Fairfield, she’s in the back parlor impersonating Margaret Thatcher. Did you see Frederick Churtle?”

“Who?”

“The roofer from Scottsbeck who calls himself Brown. He was a boyhood chum of Mr. Fairfield, whose first name was Peregrine.”

“I was cognizant of the latter fact. So must you have been at the time your board of trustees hired him.”

“And woe to the day we did. I guess I knew, but I must have got him mixed up with one of Arethusa’s minor characters. Mrs. Fairfield’s is Evangeline.”

“Now, that,” said Sergeant MacVicar, “I had not known. It minds me of Henry Wadsworth Longfellow’s immortal line, ‘She bore to the reapers at noontide flagons of home-brewed ale.’ “

“In a pig’s eye she did,” snorted Dittany, applying such wrathful friction to her polishing cloth one might have thought her a girl guide trying to start a campfire without matches. “Evangelines don’t bear flagons. They sit on their duffs and yell for somebody else to fetch ‘em.”

“Do I detect a note of acrimony, lass? We must make allowances for circumstances.”

“I have. That’s why I’m polishing chairs instead of flouncing off in a huff. Getting back to Churtle, did you see him?”

“Ah yes, Churtle. I did not. What about him?”

“He came by a while ago for that mess of hemp spaghetti he left strung up through the stairwell. I told him he couldn’t take it away till you said he could, and he left. I supposed he was going to see you.”

“If he was, he missed me. Did you tell him why my permission was necessary?”
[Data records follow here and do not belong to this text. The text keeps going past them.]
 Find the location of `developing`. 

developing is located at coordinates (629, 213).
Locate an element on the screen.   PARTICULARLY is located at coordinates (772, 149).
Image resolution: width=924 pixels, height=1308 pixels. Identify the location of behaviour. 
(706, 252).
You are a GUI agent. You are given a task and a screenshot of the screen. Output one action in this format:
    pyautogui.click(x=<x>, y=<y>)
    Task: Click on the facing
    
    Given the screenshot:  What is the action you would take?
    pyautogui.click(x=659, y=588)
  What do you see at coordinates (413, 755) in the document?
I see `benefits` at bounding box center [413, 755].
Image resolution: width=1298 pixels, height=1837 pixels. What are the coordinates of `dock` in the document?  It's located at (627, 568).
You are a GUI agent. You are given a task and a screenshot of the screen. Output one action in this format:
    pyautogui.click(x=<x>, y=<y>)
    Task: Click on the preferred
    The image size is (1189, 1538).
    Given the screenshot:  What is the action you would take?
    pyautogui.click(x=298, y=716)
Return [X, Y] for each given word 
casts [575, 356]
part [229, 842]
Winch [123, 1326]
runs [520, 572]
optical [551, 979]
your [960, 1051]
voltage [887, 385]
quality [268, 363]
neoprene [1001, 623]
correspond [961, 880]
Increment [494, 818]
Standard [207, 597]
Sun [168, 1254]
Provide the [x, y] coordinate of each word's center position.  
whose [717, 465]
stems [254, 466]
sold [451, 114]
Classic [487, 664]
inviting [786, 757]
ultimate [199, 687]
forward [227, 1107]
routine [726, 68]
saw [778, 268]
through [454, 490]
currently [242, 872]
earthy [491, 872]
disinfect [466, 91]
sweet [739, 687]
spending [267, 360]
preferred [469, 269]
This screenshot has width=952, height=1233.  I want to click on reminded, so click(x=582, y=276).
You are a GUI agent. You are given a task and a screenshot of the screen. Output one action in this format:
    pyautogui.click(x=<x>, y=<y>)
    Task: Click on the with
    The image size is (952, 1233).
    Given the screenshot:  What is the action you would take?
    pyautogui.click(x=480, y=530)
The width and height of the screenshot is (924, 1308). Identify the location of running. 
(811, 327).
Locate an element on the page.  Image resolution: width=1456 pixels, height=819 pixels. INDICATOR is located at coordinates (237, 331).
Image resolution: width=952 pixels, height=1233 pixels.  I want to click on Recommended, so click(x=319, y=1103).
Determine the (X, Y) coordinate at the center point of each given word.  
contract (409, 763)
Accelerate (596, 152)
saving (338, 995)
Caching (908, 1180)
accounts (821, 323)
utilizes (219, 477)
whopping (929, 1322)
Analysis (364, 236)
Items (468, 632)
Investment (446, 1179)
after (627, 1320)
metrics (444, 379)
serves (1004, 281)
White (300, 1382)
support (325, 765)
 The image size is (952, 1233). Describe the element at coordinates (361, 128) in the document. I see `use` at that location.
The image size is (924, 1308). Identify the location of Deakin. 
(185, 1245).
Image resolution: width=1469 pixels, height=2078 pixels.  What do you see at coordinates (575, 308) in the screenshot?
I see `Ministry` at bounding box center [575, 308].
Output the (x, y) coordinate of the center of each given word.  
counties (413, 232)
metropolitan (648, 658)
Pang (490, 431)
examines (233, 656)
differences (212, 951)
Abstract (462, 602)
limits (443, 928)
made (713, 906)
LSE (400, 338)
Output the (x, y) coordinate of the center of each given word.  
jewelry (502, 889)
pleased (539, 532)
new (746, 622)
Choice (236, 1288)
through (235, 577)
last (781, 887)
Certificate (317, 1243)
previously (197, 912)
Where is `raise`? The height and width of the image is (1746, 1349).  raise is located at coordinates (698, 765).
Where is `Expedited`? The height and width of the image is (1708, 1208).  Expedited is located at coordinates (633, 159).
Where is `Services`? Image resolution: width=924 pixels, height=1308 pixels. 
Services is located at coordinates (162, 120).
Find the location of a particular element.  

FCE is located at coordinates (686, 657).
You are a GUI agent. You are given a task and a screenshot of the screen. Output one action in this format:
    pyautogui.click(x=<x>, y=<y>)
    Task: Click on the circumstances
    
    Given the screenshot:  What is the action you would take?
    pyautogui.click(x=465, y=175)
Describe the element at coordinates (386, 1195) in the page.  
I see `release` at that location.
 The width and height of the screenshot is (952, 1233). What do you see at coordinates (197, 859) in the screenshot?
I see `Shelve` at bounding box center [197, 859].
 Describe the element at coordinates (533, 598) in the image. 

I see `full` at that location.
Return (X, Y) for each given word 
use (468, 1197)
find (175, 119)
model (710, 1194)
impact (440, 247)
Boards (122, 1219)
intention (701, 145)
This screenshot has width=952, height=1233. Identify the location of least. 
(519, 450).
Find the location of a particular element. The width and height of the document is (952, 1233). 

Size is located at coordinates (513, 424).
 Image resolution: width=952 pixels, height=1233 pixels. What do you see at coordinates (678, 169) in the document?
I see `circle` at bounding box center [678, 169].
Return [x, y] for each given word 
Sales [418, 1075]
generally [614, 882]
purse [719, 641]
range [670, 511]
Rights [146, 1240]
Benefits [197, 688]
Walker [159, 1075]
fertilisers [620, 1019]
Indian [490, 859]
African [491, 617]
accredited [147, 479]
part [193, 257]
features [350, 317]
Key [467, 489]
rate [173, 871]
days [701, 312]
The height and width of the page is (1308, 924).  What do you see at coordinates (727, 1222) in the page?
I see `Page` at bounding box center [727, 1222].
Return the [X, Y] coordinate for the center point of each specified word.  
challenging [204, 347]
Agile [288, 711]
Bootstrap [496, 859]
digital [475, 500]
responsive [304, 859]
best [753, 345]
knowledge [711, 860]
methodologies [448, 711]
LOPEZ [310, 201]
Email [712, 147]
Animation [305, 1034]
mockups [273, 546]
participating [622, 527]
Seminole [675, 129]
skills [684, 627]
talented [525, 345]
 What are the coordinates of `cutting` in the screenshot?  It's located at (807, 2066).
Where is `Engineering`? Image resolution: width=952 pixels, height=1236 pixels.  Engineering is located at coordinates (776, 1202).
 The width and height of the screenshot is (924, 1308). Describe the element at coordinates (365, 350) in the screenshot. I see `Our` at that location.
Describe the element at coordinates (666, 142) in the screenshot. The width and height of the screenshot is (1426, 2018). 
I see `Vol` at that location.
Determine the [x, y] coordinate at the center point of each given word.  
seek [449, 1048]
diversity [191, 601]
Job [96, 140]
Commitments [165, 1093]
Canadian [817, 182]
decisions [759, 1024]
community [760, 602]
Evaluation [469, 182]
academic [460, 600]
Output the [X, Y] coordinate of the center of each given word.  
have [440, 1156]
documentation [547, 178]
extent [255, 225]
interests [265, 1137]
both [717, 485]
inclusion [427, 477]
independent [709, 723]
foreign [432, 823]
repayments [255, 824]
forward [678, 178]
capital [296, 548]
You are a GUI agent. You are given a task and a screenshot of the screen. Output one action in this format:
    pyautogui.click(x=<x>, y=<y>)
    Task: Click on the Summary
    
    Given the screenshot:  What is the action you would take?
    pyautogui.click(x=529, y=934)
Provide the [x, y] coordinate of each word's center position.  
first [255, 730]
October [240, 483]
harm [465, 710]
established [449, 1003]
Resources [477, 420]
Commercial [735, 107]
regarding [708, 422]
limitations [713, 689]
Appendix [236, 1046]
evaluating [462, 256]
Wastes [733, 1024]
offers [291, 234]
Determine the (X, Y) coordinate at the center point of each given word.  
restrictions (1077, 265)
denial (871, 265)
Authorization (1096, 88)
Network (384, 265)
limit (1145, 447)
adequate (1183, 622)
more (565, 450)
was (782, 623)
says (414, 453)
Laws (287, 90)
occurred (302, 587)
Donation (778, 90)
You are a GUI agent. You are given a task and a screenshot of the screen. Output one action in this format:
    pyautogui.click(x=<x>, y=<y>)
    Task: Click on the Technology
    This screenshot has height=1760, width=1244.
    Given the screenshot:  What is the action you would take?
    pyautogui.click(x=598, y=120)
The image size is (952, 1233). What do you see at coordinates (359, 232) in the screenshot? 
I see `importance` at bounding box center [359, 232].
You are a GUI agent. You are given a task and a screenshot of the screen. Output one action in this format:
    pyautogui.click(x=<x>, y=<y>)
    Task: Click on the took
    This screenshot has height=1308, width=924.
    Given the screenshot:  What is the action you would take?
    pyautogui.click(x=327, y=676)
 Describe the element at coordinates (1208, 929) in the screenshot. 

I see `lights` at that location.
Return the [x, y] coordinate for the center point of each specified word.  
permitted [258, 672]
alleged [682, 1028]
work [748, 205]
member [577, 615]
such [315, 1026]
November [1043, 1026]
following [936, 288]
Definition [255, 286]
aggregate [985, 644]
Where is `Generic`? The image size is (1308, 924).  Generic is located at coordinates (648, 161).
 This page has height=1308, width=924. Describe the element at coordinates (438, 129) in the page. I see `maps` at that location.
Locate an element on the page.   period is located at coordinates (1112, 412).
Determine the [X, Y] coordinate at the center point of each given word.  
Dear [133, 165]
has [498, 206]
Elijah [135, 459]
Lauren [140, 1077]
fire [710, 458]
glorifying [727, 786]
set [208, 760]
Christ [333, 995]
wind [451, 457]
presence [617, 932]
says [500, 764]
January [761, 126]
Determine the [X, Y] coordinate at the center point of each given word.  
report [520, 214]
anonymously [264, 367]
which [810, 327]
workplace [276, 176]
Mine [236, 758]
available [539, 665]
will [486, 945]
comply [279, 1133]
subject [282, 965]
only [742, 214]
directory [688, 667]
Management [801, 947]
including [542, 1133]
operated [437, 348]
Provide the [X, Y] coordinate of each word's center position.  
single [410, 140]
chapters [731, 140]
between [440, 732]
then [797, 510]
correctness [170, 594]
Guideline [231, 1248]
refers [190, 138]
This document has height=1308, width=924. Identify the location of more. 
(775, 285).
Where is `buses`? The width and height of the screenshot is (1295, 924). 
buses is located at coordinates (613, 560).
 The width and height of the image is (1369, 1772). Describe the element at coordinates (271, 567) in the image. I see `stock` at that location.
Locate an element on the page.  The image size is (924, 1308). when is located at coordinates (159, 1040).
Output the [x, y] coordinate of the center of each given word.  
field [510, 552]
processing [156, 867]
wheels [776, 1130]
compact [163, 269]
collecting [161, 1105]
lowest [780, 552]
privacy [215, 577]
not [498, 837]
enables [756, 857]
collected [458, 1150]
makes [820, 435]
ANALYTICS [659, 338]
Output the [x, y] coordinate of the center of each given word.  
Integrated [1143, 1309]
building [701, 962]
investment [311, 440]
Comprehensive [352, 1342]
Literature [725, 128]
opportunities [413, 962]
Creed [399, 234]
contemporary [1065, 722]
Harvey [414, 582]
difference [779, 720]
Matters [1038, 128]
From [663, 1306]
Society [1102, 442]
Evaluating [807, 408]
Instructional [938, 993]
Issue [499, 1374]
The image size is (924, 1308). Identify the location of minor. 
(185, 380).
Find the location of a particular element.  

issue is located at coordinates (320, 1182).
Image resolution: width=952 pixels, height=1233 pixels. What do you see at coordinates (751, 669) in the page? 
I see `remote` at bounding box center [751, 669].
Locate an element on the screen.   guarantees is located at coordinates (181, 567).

“I started to. Then Mrs. Fairfield came out and the two of them got into a hairtangle. It turns out he and Peregrine were kids together.”

“Indeed? And how did yon Churtle react to the news of Mr.

Fairfield’s death?”

“He told Evangeline she was bonkers to think her husband fell out the attic window.”

“Why did he mention the attic window?”

“Because that was what Mrs. Fairfield told him. She explained how I’d left them open and Mr. Fairfield had to go up and shut them.”

Sergeant Mac Vicar rubbed his chin, his fjord-blue eyes resting thoughtfully on the almost-empty lemon oil bottle. “This was before or after the alleged Brown had been identified as Churtle?”

“Oh, after. Mrs. Fairfield spotted him right away. The first thing she said was, ‘Why, Frederick Churtle.’ Then it all came out about the old pals stuff and his hitting Peregrine up for money.”

“Um ah. How much money?”

“Surely you don’t think Mrs. Fairfield would have been vulgar enough to tell me? She apologized afterward for having mentioned money at all.”